虽然说微软和OpenAI有着千丝万缕联系,微软的研究人员能拿到ChatGPT的详细技术细节也不意外,但终归不是OpenAI的官方开发人员出来澄清,严格来说仅凭这篇文章我们也不能断定ChatGPT就是20B级别模型,可以继续等一波后续OpenAI开发者大会给出更多官方爆料。
不过如果消息属实,其实也并不感到意外,早在今年2月就有外网消息透露ChatGPT是20B级别模型
ChatGPT is not just smaller (20 billion vs. 175 billion parameters) and therefore faster than GPT-3, but it is also more accurate than GPT-3 when solving conversational tasks a perfect business case for a lower cost/better quality AI product.
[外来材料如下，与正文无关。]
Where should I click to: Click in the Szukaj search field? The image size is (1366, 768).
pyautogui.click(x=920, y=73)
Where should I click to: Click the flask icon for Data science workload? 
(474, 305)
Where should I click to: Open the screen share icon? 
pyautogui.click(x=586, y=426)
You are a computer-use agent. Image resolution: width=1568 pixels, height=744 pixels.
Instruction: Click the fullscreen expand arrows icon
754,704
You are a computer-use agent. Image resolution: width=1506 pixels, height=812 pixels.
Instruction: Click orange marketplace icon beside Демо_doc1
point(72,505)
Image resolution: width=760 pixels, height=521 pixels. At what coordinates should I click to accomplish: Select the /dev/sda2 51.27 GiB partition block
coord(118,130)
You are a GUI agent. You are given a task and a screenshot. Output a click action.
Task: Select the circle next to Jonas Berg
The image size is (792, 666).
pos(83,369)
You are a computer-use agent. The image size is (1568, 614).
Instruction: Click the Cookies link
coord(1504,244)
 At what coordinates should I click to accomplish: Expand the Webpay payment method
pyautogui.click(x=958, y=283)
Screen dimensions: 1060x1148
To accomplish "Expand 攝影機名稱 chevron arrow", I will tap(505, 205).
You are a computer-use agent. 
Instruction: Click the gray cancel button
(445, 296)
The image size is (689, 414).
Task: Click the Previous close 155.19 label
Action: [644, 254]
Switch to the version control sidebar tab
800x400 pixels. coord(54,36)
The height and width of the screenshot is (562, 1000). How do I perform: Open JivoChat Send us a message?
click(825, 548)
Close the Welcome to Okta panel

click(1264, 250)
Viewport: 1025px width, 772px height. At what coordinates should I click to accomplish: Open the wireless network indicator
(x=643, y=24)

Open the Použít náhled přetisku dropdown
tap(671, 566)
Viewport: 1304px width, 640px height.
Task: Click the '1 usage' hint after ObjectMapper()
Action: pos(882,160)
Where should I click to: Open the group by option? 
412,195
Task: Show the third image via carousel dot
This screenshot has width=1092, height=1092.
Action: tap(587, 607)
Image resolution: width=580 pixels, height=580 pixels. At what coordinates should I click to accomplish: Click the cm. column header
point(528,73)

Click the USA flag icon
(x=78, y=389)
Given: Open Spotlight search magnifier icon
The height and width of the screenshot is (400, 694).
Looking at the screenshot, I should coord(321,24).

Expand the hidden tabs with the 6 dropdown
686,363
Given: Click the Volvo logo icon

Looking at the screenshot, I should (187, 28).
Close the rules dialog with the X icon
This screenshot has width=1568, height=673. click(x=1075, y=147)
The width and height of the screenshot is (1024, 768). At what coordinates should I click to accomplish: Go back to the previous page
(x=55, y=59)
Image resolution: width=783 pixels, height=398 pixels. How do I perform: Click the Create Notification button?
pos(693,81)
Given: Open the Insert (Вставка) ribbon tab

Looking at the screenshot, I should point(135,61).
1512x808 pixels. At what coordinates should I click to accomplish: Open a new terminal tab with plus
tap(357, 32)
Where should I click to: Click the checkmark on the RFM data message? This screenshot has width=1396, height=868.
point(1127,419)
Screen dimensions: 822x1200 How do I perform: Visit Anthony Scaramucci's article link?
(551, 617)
Is Bigger Better? Why The ChatGPT Vs. GPT-3 Vs. GPT-4 'Battle' Is Just A Family Chat
知乎也有大佬从技术和API价格角度推测了其参数量级大约10B级别
ChatGPT 和 Whisper API 已开放接口,单价骤减 90% ,有哪些值得关注的信息?
对于这个消息,最值得警惕的应该是国内厂商,据我所知目前国内各家公司争先恐后开发的千亿结巴大模型中基本都在使用ChatGPT清洗和标准数据,虽然学术界和业界之前不是没有使用小模型辅助训练大模型的案例,但是大多数都是使用个别领域的专业模型训练通用模型。用一个小参数的通用模型来训练更大规模的通用模型,从直观上来说总觉得不是很make sense
对个人和许多小开发团队来说,可能这也是一件好事,说明模型也不一定是越大越好,知识蒸馏和RLHF等算法、技术依然起到了很大作用,可以让我们在这些方面努力从而在算力不是很充足的情况下依然能做出有价值的成果。